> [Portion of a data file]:
┄┄┄┄┄┄
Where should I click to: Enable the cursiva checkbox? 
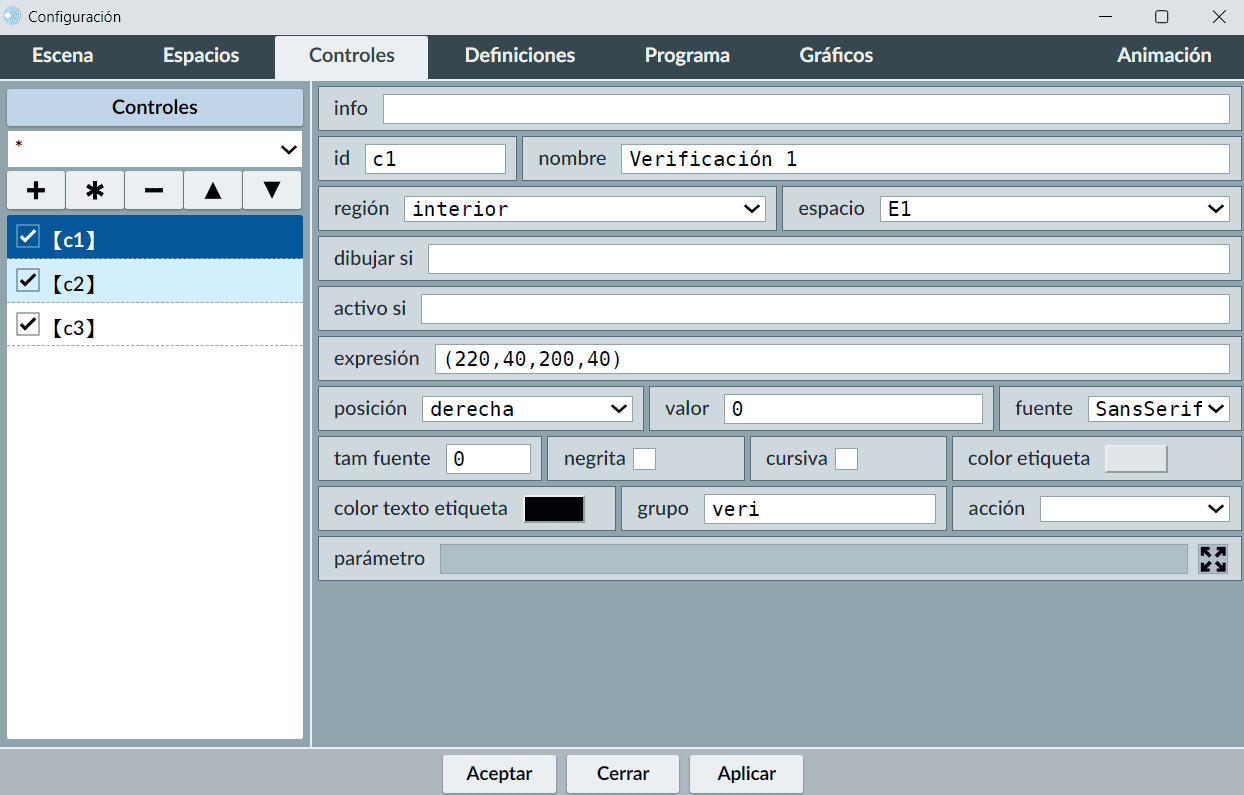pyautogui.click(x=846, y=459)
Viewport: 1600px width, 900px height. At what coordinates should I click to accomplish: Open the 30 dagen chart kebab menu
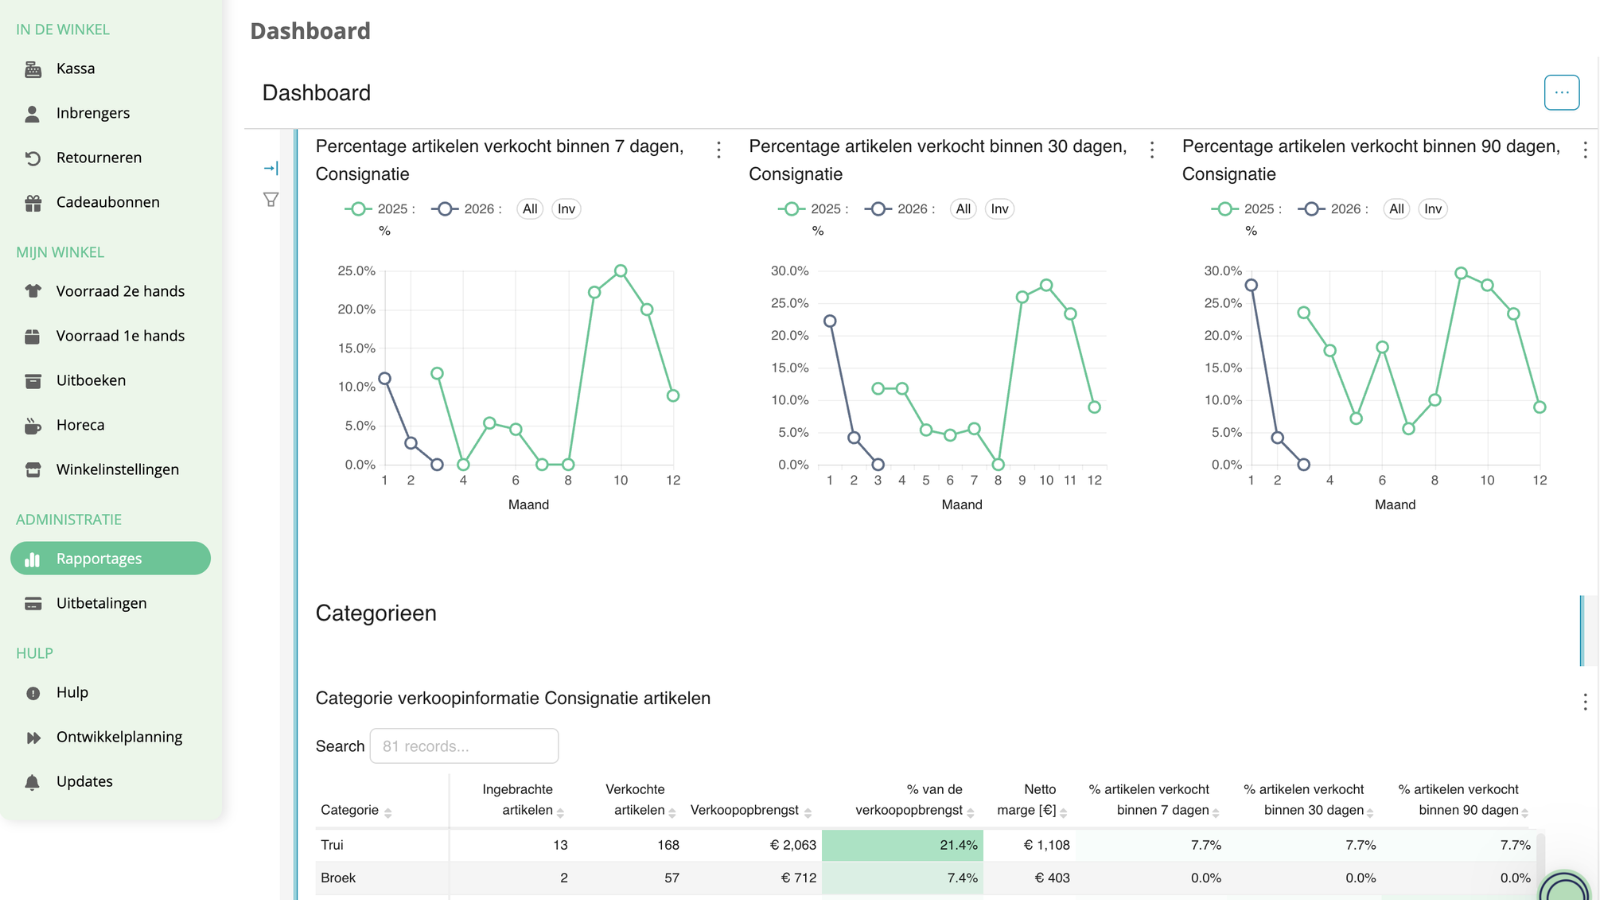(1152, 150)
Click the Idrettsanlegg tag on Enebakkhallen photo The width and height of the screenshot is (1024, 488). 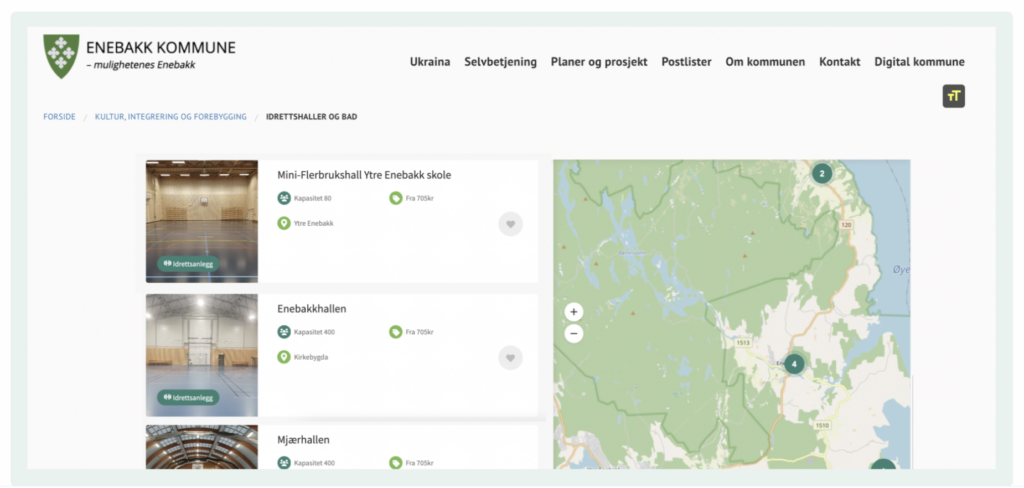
┄┄┄┄┄┄
> [Directive]: Copy out all the entries above in full, adding 94 to every x and y coordinate in the answers. Leave the pictures out.

> [Finished task]:
Where should I click to: Enable the cursiva checkbox? 
pyautogui.click(x=940, y=553)
Viewport: 1600px width, 900px height. At what coordinates should I click to accomplish: Open the 30 dagen chart kebab menu
(1246, 244)
Click the Idrettsanlegg tag on Enebakkhallen photo The width and height of the screenshot is (1024, 488). 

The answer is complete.